GIVEN PROBLEM -
Copy every line of the items below with no changes of any kind.

Item-finding records:
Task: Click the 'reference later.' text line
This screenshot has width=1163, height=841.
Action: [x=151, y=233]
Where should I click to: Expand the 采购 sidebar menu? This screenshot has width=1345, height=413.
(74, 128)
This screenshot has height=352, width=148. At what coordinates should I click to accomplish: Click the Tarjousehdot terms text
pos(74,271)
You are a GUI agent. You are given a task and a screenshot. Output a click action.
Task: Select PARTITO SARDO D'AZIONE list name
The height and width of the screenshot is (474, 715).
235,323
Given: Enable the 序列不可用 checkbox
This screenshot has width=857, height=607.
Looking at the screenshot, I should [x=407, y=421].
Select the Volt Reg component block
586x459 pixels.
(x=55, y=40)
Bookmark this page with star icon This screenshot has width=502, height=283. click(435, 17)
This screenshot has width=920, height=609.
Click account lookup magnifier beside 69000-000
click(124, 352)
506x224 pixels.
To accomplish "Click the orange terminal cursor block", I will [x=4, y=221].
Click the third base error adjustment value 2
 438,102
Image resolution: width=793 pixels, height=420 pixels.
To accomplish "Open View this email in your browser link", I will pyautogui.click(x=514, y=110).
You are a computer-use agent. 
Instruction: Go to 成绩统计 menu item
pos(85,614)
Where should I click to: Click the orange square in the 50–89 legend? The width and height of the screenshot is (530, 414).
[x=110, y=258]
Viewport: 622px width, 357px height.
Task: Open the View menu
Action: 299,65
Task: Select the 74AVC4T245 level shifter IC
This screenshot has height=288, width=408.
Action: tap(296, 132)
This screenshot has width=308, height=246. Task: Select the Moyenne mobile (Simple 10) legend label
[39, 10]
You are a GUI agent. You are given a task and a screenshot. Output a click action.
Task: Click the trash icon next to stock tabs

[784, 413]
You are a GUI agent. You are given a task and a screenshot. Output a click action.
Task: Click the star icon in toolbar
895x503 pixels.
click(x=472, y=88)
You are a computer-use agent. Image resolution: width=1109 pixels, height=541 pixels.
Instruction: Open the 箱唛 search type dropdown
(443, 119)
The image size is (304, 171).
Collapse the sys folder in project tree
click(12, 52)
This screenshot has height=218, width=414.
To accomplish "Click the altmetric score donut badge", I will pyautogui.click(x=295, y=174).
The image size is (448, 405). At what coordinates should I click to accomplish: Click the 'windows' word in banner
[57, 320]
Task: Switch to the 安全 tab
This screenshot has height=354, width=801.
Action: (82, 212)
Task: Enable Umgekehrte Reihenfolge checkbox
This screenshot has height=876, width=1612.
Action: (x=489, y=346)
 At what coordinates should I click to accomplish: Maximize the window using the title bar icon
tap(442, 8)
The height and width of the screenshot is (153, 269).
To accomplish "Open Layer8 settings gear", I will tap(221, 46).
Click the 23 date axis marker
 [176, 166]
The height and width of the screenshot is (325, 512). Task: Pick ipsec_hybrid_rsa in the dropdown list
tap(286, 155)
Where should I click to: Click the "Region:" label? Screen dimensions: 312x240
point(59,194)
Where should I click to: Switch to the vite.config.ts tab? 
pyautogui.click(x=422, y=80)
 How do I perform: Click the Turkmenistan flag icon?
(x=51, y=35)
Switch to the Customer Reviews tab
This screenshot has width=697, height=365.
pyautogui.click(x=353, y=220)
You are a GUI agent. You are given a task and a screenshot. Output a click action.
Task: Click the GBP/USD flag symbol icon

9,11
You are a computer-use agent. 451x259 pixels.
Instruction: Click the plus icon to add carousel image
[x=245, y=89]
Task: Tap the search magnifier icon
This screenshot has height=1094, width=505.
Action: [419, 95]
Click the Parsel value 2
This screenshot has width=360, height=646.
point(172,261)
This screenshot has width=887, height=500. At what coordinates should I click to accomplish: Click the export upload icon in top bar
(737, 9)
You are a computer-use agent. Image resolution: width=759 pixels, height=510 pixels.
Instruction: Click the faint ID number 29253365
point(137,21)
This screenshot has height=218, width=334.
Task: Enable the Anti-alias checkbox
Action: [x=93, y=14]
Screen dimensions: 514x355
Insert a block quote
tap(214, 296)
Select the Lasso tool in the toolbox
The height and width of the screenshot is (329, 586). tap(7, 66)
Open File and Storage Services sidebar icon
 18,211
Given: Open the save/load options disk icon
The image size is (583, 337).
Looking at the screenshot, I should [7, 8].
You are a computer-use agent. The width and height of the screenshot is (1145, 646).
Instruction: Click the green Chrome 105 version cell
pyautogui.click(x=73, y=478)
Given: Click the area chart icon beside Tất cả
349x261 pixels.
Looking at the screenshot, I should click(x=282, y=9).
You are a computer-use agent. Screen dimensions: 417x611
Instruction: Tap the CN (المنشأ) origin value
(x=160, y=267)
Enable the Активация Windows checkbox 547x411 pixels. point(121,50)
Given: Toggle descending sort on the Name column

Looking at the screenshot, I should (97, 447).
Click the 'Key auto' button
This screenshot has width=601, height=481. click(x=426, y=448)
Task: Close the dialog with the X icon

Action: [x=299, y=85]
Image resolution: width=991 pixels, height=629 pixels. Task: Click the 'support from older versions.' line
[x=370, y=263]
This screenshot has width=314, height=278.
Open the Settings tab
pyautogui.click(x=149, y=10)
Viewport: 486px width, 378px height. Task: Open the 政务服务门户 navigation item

RESPONSE TO THIS EXERCISE -
Task: Click the 'reference later.' text line
This screenshot has width=1163, height=841.
Action: [x=151, y=233]
Where should I click to: Expand the 采购 sidebar menu? This screenshot has width=1345, height=413.
(74, 128)
This screenshot has height=352, width=148. At what coordinates should I click to accomplish: Click the Tarjousehdot terms text
pos(74,271)
You are a GUI agent. You are given a task and a screenshot. Output a click action.
Task: Select PARTITO SARDO D'AZIONE list name
The height and width of the screenshot is (474, 715).
235,323
Given: Enable the 序列不可用 checkbox
This screenshot has width=857, height=607.
Looking at the screenshot, I should [x=407, y=421].
Select the Volt Reg component block
586x459 pixels.
(x=55, y=40)
Bookmark this page with star icon This screenshot has width=502, height=283. click(435, 17)
This screenshot has width=920, height=609.
Click account lookup magnifier beside 69000-000
click(124, 352)
506x224 pixels.
To accomplish "Click the orange terminal cursor block", I will [x=4, y=221].
Click the third base error adjustment value 2
 438,102
Image resolution: width=793 pixels, height=420 pixels.
To accomplish "Open View this email in your browser link", I will pyautogui.click(x=514, y=110).
You are a computer-use agent. 
Instruction: Go to 成绩统计 menu item
pos(85,614)
Where should I click to: Click the orange square in the 50–89 legend? The width and height of the screenshot is (530, 414).
[x=110, y=258]
Viewport: 622px width, 357px height.
Task: Open the View menu
Action: 299,65
Task: Select the 74AVC4T245 level shifter IC
This screenshot has height=288, width=408.
Action: tap(296, 132)
This screenshot has width=308, height=246. Task: Select the Moyenne mobile (Simple 10) legend label
[39, 10]
You are a GUI agent. You are given a task and a screenshot. Output a click action.
Task: Click the trash icon next to stock tabs

[784, 413]
You are a GUI agent. You are given a task and a screenshot. Output a click action.
Task: Click the star icon in toolbar
895x503 pixels.
click(x=472, y=88)
You are a computer-use agent. Image resolution: width=1109 pixels, height=541 pixels.
Instruction: Open the 箱唛 search type dropdown
(443, 119)
The image size is (304, 171).
Collapse the sys folder in project tree
click(12, 52)
This screenshot has height=218, width=414.
To accomplish "Click the altmetric score donut badge", I will pyautogui.click(x=295, y=174).
The image size is (448, 405). At what coordinates should I click to accomplish: Click the 'windows' word in banner
[57, 320]
Task: Switch to the 安全 tab
This screenshot has height=354, width=801.
Action: (82, 212)
Task: Enable Umgekehrte Reihenfolge checkbox
This screenshot has height=876, width=1612.
Action: (x=489, y=346)
 At what coordinates should I click to accomplish: Maximize the window using the title bar icon
tap(442, 8)
The height and width of the screenshot is (153, 269).
To accomplish "Open Layer8 settings gear", I will tap(221, 46).
Click the 23 date axis marker
 [176, 166]
The height and width of the screenshot is (325, 512). Task: Pick ipsec_hybrid_rsa in the dropdown list
tap(286, 155)
Where should I click to: Click the "Region:" label? Screen dimensions: 312x240
point(59,194)
Where should I click to: Switch to the vite.config.ts tab? 
pyautogui.click(x=422, y=80)
 How do I perform: Click the Turkmenistan flag icon?
(x=51, y=35)
Switch to the Customer Reviews tab
This screenshot has width=697, height=365.
pyautogui.click(x=353, y=220)
You are a GUI agent. You are given a task and a screenshot. Output a click action.
Task: Click the GBP/USD flag symbol icon

9,11
You are a computer-use agent. 451x259 pixels.
Instruction: Click the plus icon to add carousel image
[x=245, y=89]
Task: Tap the search magnifier icon
This screenshot has height=1094, width=505.
Action: [419, 95]
Click the Parsel value 2
This screenshot has width=360, height=646.
point(172,261)
This screenshot has width=887, height=500. At what coordinates should I click to accomplish: Click the export upload icon in top bar
(737, 9)
You are a computer-use agent. Image resolution: width=759 pixels, height=510 pixels.
Instruction: Click the faint ID number 29253365
point(137,21)
This screenshot has height=218, width=334.
Task: Enable the Anti-alias checkbox
Action: [x=93, y=14]
Screen dimensions: 514x355
Insert a block quote
tap(214, 296)
Select the Lasso tool in the toolbox
The height and width of the screenshot is (329, 586). tap(7, 66)
Open File and Storage Services sidebar icon
 18,211
Given: Open the save/load options disk icon
The image size is (583, 337).
Looking at the screenshot, I should [7, 8].
You are a computer-use agent. The width and height of the screenshot is (1145, 646).
Instruction: Click the green Chrome 105 version cell
pyautogui.click(x=73, y=478)
Given: Click the area chart icon beside Tất cả
349x261 pixels.
Looking at the screenshot, I should click(x=282, y=9).
You are a computer-use agent. Screen dimensions: 417x611
Instruction: Tap the CN (المنشأ) origin value
(x=160, y=267)
Enable the Активация Windows checkbox 547x411 pixels. point(121,50)
Given: Toggle descending sort on the Name column

Looking at the screenshot, I should (97, 447).
Click the 'Key auto' button
This screenshot has width=601, height=481. click(x=426, y=448)
Task: Close the dialog with the X icon

Action: [x=299, y=85]
Image resolution: width=991 pixels, height=629 pixels. Task: Click the 'support from older versions.' line
[x=370, y=263]
This screenshot has width=314, height=278.
Open the Settings tab
pyautogui.click(x=149, y=10)
Viewport: 486px width, 378px height. Task: Open the 政务服务门户 navigation item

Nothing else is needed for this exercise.